Kündigungsschutz auch in Kleinbetrieben möglich

Mit der Gründung eines Kleinbetriebs hat ein Unternehmer einen wesentlichen Vorteil: Festangestellten Mitarbeitern kann er leichter kündigen, auch Abfindungen muss er nicht zahlen. Doch Vorsicht: Auch in Kleinbetrieben kann es einen Kündigungsschutz geben - zu Recht.

In Betrieben mit zehn oder weniger Mitarbeitern gibt es normalerweise keinen
Kündigungsschutz. Die Gesetzeshüter rechtfertigen dies unter anderem mit dem fehlenden finanziellen Polster und der stets angespannten Personalsituation solcher Kleinbetriebe.

Problematisch wird es aber dann, wenn ein Unternehmer mehrere Firmen unterhält. Hier könnte ein Mitarbeiter argumentieren, dass die einzelnen Firmen in Wahrheit nur ein großer Betrieb sind (zum Beispiel lediglich mit mehreren Standorten) und der Kündigungsschutz doch gilt. Genau dies musste ein Arbeitsgericht in einem Fall vom Oktober entscheiden (BAG, Urteil vom 28.10.2010, 2 AZR 392/08).

Das Ergebnis: Die Angestellten mehrerer Kleinbetriebe müssen nicht automatisch addiert werden. Ausschlaggebend hierfür ist, ob die Betriebe als organisatorisch selbstständig gelten können oder nicht. Die Richter machten aber eines ausdrücklich klar: Maßgebend sind die Umstände im Einzelfall.

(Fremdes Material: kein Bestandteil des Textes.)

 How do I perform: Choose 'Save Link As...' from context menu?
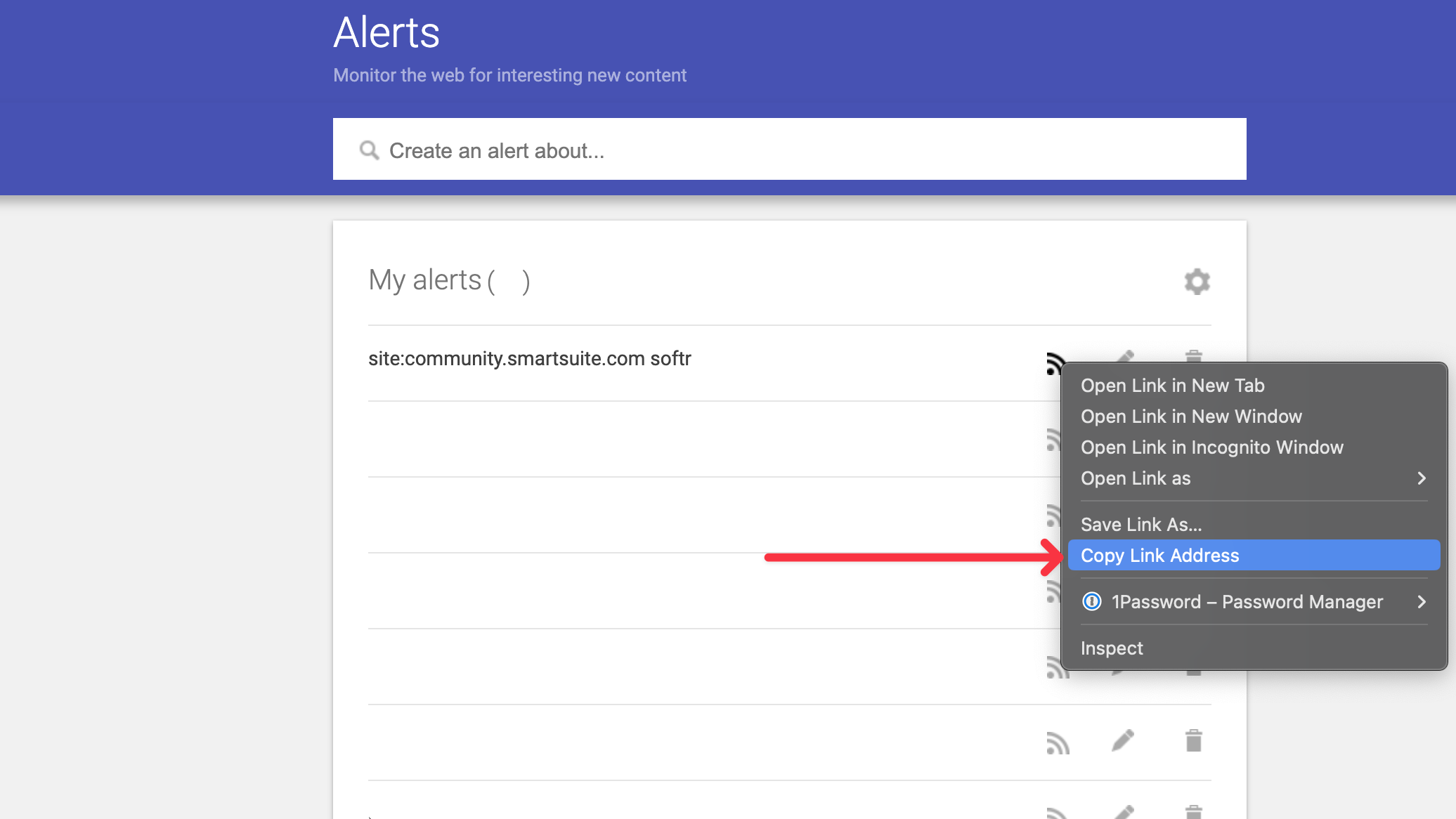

Der Hintergrund: Größere Betriebe könnten durch eine rechtliche Zersplitterung ihrer Firma um den Kündigungsschutz herumkommen, die Mitarbeiter um grundgesetzlich garantierte Rechte gebracht werden. Doch soweit muss man gar nicht gehen: Auch ein Unternehmer soll eben nicht betriebsübergreifend sein Personal einsetzen und so sparen, andererseits die Vorteile der Kleinbetriebsklausel nutzen können.

Unsere Praxistipps: Lassen Sie von einem Rechtsanwalt prüfen, ob Ihre Firmen die entsprechenden Kriterien erfüllen und überlegen Sie, Ihre Mitarbeiter über die aktuelle rechtliche Situation zu informieren.